---- DATA UNDER STUDY
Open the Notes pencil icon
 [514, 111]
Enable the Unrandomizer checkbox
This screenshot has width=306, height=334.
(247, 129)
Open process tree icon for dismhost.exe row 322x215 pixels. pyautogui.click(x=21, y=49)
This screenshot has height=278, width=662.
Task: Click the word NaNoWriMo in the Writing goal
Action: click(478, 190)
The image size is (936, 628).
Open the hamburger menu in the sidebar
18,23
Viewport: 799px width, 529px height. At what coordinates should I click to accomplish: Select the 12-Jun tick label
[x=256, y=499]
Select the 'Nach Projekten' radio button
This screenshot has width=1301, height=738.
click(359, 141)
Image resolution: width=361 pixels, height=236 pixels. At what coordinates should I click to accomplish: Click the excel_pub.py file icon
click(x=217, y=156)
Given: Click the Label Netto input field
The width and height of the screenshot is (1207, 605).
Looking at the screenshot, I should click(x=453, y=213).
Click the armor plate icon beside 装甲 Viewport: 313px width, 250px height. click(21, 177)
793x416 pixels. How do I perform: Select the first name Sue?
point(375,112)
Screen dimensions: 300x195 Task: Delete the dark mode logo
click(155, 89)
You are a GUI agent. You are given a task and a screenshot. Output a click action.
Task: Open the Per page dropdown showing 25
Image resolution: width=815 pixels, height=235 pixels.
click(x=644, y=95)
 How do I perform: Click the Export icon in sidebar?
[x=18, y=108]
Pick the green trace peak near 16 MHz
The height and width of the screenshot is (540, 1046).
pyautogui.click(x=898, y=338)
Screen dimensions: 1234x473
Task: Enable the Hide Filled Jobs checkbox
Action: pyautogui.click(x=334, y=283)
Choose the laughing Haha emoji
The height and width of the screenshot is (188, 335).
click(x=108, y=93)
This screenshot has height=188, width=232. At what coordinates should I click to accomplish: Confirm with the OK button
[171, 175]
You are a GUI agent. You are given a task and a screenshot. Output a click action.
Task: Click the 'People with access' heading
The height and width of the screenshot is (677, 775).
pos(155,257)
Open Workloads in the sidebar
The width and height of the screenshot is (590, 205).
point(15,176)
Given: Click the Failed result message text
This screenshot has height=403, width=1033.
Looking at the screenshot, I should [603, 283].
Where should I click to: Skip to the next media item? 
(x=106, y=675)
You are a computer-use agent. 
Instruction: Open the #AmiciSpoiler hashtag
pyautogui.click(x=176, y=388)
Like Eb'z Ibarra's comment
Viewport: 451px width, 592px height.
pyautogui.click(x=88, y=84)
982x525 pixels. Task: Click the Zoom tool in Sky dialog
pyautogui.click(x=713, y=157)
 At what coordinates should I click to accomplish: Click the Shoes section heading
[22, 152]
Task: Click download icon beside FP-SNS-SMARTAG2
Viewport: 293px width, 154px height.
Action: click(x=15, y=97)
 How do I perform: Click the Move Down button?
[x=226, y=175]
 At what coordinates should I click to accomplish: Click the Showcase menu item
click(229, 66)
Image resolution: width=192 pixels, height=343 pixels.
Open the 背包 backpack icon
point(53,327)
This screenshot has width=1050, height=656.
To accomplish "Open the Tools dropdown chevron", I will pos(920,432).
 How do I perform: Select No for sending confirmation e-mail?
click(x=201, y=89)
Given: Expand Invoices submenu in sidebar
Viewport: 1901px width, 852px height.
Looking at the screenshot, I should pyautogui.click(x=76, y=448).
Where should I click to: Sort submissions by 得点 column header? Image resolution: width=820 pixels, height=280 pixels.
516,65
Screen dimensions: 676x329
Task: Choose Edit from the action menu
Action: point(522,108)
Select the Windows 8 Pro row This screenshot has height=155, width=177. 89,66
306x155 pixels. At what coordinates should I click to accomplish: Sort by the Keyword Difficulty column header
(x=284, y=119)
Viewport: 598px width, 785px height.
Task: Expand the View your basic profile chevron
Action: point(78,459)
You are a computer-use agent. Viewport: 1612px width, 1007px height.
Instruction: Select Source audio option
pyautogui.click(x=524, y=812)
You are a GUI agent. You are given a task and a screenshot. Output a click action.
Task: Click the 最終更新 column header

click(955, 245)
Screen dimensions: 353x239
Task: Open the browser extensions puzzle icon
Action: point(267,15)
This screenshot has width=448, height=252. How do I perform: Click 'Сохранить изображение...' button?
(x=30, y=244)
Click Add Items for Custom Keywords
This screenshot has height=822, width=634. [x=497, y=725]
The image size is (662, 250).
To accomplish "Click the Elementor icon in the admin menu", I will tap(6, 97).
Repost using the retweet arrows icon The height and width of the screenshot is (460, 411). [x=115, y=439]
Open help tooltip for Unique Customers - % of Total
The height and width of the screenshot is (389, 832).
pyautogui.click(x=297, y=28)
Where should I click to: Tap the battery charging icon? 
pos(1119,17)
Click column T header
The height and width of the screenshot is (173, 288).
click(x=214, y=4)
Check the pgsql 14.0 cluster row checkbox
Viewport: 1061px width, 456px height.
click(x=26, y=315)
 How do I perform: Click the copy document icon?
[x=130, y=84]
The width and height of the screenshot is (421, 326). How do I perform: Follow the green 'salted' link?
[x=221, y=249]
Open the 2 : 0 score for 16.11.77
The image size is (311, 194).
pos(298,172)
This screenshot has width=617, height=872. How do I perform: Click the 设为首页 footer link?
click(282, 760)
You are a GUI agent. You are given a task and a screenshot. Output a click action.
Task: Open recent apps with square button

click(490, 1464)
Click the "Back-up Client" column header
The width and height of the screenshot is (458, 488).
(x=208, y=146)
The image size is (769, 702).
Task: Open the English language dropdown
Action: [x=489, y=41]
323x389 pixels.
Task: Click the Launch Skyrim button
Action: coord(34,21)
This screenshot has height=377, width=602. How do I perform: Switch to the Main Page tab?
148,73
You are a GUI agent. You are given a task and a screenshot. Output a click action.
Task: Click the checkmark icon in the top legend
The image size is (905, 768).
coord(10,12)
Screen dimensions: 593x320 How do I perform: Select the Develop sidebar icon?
--------
TASK
Please return the data above in full, without altering a single line.

ANSWER FOR THIS EXERCISE
Open the Notes pencil icon
 [514, 111]
Enable the Unrandomizer checkbox
This screenshot has width=306, height=334.
(247, 129)
Open process tree icon for dismhost.exe row 322x215 pixels. pyautogui.click(x=21, y=49)
This screenshot has height=278, width=662.
Task: Click the word NaNoWriMo in the Writing goal
Action: click(478, 190)
The image size is (936, 628).
Open the hamburger menu in the sidebar
18,23
Viewport: 799px width, 529px height. At what coordinates should I click to accomplish: Select the 12-Jun tick label
[x=256, y=499]
Select the 'Nach Projekten' radio button
This screenshot has width=1301, height=738.
click(359, 141)
Image resolution: width=361 pixels, height=236 pixels. At what coordinates should I click to accomplish: Click the excel_pub.py file icon
click(x=217, y=156)
Given: Click the Label Netto input field
The width and height of the screenshot is (1207, 605).
Looking at the screenshot, I should click(x=453, y=213).
Click the armor plate icon beside 装甲 Viewport: 313px width, 250px height. click(21, 177)
793x416 pixels. How do I perform: Select the first name Sue?
point(375,112)
Screen dimensions: 300x195 Task: Delete the dark mode logo
click(155, 89)
You are a GUI agent. You are given a task and a screenshot. Output a click action.
Task: Open the Per page dropdown showing 25
Image resolution: width=815 pixels, height=235 pixels.
click(x=644, y=95)
 How do I perform: Click the Export icon in sidebar?
[x=18, y=108]
Pick the green trace peak near 16 MHz
The height and width of the screenshot is (540, 1046).
pyautogui.click(x=898, y=338)
Screen dimensions: 1234x473
Task: Enable the Hide Filled Jobs checkbox
Action: pyautogui.click(x=334, y=283)
Choose the laughing Haha emoji
The height and width of the screenshot is (188, 335).
click(x=108, y=93)
This screenshot has height=188, width=232. At what coordinates should I click to accomplish: Confirm with the OK button
[171, 175]
You are a GUI agent. You are given a task and a screenshot. Output a click action.
Task: Click the 'People with access' heading
The height and width of the screenshot is (677, 775).
pos(155,257)
Open Workloads in the sidebar
The width and height of the screenshot is (590, 205).
point(15,176)
Given: Click the Failed result message text
This screenshot has height=403, width=1033.
Looking at the screenshot, I should [603, 283].
Where should I click to: Skip to the next media item? 
(x=106, y=675)
You are a computer-use agent. 
Instruction: Open the #AmiciSpoiler hashtag
pyautogui.click(x=176, y=388)
Like Eb'z Ibarra's comment
Viewport: 451px width, 592px height.
pyautogui.click(x=88, y=84)
982x525 pixels. Task: Click the Zoom tool in Sky dialog
pyautogui.click(x=713, y=157)
 At what coordinates should I click to accomplish: Click the Shoes section heading
[22, 152]
Task: Click download icon beside FP-SNS-SMARTAG2
Viewport: 293px width, 154px height.
Action: click(x=15, y=97)
 How do I perform: Click the Move Down button?
[x=226, y=175]
 At what coordinates should I click to accomplish: Click the Showcase menu item
click(229, 66)
Image resolution: width=192 pixels, height=343 pixels.
Open the 背包 backpack icon
point(53,327)
This screenshot has width=1050, height=656.
To accomplish "Open the Tools dropdown chevron", I will pos(920,432).
 How do I perform: Select No for sending confirmation e-mail?
click(x=201, y=89)
Given: Expand Invoices submenu in sidebar
Viewport: 1901px width, 852px height.
Looking at the screenshot, I should pyautogui.click(x=76, y=448).
Where should I click to: Sort submissions by 得点 column header? Image resolution: width=820 pixels, height=280 pixels.
516,65
Screen dimensions: 676x329
Task: Choose Edit from the action menu
Action: point(522,108)
Select the Windows 8 Pro row This screenshot has height=155, width=177. 89,66
306x155 pixels. At what coordinates should I click to accomplish: Sort by the Keyword Difficulty column header
(x=284, y=119)
Viewport: 598px width, 785px height.
Task: Expand the View your basic profile chevron
Action: point(78,459)
You are a computer-use agent. Viewport: 1612px width, 1007px height.
Instruction: Select Source audio option
pyautogui.click(x=524, y=812)
You are a GUI agent. You are given a task and a screenshot. Output a click action.
Task: Click the 最終更新 column header

click(955, 245)
Screen dimensions: 353x239
Task: Open the browser extensions puzzle icon
Action: point(267,15)
This screenshot has width=448, height=252. How do I perform: Click 'Сохранить изображение...' button?
(x=30, y=244)
Click Add Items for Custom Keywords
This screenshot has height=822, width=634. [x=497, y=725]
The image size is (662, 250).
To accomplish "Click the Elementor icon in the admin menu", I will tap(6, 97).
Repost using the retweet arrows icon The height and width of the screenshot is (460, 411). [x=115, y=439]
Open help tooltip for Unique Customers - % of Total
The height and width of the screenshot is (389, 832).
pyautogui.click(x=297, y=28)
Where should I click to: Tap the battery charging icon? 
pos(1119,17)
Click column T header
The height and width of the screenshot is (173, 288).
click(x=214, y=4)
Check the pgsql 14.0 cluster row checkbox
Viewport: 1061px width, 456px height.
click(x=26, y=315)
 How do I perform: Click the copy document icon?
[x=130, y=84]
The width and height of the screenshot is (421, 326). How do I perform: Follow the green 'salted' link?
[x=221, y=249]
Open the 2 : 0 score for 16.11.77
The image size is (311, 194).
pos(298,172)
This screenshot has width=617, height=872. How do I perform: Click the 设为首页 footer link?
click(282, 760)
You are a GUI agent. You are given a task and a screenshot. Output a click action.
Task: Open recent apps with square button

click(490, 1464)
Click the "Back-up Client" column header
The width and height of the screenshot is (458, 488).
(x=208, y=146)
The image size is (769, 702).
Task: Open the English language dropdown
Action: [x=489, y=41]
323x389 pixels.
Task: Click the Launch Skyrim button
Action: coord(34,21)
This screenshot has height=377, width=602. How do I perform: Switch to the Main Page tab?
148,73
You are a GUI agent. You are given a task and a screenshot. Output a click action.
Task: Click the checkmark icon in the top legend
The image size is (905, 768).
coord(10,12)
Screen dimensions: 593x320 How do I perform: Select the Develop sidebar icon?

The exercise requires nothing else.